I spoke to Del Balso in a Zoom call to find out what, exactly, an ML feature platform is — and what it’s typically used for inside enterprise companies. Also on the call was Gaetan Castelein, head of marketing at Tecton.
What Is a Feature and What Does It Do?
“If you think about a machine learning application, there are two parts to it,” said Del Balso. “There’s a model that’s ultimately making the predictions. But then that model […] needs to take in some data inputs — those data inputs are the features. And those features contain all the relevant information about the world that it needs to know at this time, so it can make the right prediction.”
An example of a feature would be data about how busy the roads are for an Uber trip. Or, is it rush hour? Both sets of data would be “features” for an ML application.
In fact, Del Balso and his Tecton co-founder Kevin Stumpf (CTO) came up with the idea for a “feature platform” while they were working at Uber. According to Tecton’s ‘About’ page, the pair built the Michelangelo ML platform at Uber, which “was instrumental in enabling Uber to scale to 1000s of [ML] models in production in just a few years, supporting a broad range of use cases from real-time pricing, to fraud detection, and ETA forecasting.”
They soon realized that a feature platform could be used in any ML workloads which involved what Del Balso called “real-time production machine learning.” Prior to Uber, Del Balso worked at Google, “on machine learning that powers the ad systems at Google.” Other use cases for Tecton’s technology include recommendation systems, real-time dynamic pricing, and fraud detection for a payments system.
Defining and Running a Feature
The primary users of Tecton are data scientists or engineers, and it requires defining a feature using code. According to the documentation, features in Tecton “are defined as views against a data source using Python, SQL, Snowpark, or PySpark.”
“This is not a no-code platform or something like that,” Del Balso confirmed. “When you use the feature platform, you’re defining the code, defining the transformations that take your business’s raw data and turn them into the data — the features — that the model uses to make its predictions.”
After the features have been defined through code, the feature platform “manages all aspects of those data pipelines through all stages of the machine learning lifecycle,” he said.
This includes doing computation and updates on the data itself, all throughout the process.
The feature platform is “continuously computing the latest values of all of these signals, such that the model always has the most relevant information [in order] to make the most accurate prediction,” he explained.
Bridging Dev and Production
Because machine learning in applications is still relatively new in the enterprise, there is often a mix of skill sets in Tecton users.
“We’re kind of in this interesting space in the industry, where […] machine learning teams look very different across companies,” said Del Balso. “So, our target is people who are building your machine learning application.

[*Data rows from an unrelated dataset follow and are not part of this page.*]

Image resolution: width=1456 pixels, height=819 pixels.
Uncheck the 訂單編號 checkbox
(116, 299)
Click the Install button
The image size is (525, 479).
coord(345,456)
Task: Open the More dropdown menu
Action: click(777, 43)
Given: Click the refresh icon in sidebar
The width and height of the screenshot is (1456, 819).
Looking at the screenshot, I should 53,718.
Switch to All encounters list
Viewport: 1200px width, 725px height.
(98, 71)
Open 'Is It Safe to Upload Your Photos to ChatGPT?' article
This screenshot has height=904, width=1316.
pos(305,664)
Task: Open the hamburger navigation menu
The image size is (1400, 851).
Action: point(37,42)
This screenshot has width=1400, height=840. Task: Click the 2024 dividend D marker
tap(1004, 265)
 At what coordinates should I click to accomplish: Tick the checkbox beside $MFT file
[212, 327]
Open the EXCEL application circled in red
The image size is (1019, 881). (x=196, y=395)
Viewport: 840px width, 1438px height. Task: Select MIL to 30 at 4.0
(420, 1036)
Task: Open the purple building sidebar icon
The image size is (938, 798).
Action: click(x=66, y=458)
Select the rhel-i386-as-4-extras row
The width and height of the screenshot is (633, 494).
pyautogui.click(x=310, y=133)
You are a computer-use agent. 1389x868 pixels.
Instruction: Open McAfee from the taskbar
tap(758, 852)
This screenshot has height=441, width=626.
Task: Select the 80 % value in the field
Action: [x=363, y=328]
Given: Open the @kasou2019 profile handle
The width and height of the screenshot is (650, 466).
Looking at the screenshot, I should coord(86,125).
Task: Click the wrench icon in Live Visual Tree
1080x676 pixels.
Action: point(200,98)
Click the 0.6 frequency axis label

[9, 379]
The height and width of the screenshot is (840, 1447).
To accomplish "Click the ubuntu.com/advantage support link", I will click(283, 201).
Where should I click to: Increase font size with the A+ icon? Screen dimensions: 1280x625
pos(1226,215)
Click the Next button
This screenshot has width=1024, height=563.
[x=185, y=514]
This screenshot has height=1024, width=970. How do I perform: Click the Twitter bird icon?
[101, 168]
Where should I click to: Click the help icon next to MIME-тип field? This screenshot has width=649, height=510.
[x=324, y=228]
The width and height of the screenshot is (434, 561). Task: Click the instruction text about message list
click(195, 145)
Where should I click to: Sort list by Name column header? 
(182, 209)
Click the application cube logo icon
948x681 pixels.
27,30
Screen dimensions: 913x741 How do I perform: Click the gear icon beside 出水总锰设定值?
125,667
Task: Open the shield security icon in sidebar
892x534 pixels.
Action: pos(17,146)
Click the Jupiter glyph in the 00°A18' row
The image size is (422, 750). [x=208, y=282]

That can be a data scientist who does not have production engineering skills, but very often in a company it’s an engineer who has the production engineering skills but maybe they’re not really an expert at data science.”
Where there have been issues in the past is in “the wall” between a development environment and a production one. Data scientists, in particular, do not generally have experience in moving an application to production. Tecton aims to solve that, said Del Balso.
“You have these two different worlds, the data scientists and the engineers didn’t know how to work with each other — at development time, let alone an ongoing operational time. And the value that the feature platform brings is that it breaks down that wall, making it easy. It gives a centralized way, a single way, for data scientists to define all of these feature pipelines in their development workflows, and have essentially no additional tasks to productionize them.”
With v0.6 of its platform, Tecton says it has integrated the feature workflow within a data scientist’s existing notebook tools. This, says Del Balso, removes the obstacles preventing data scientists from easily going to production.
“Now you don’t even have to leave your data science tools,” he said. “You get to use your same Jupyter Notebook. You get to use the same data science environment that you built, or that you’re used to using. So the experience is much closer to what they [data scientists] love and are comfortable with. And it allows us to bring the development and production environments and experience closer than they’ve ever been before.”
AI in the Enterprise
While generative AI continues to grab all the headlines (OpenAI just released GPT-4 this week), it’s just as interesting to track how AI and machine learning are moving into the world of enterprise IT. Just as we saw a DevOps revolution after cloud computing emerged in the late 2000s and into the 2010s, we’re now seeing an “MLOps” (for want of a better term) revolution in the early 2020s, as AI takes hold.
Overall, Tecton is another example of the expanding range of AI tools that are becoming more and more essential in the business environment.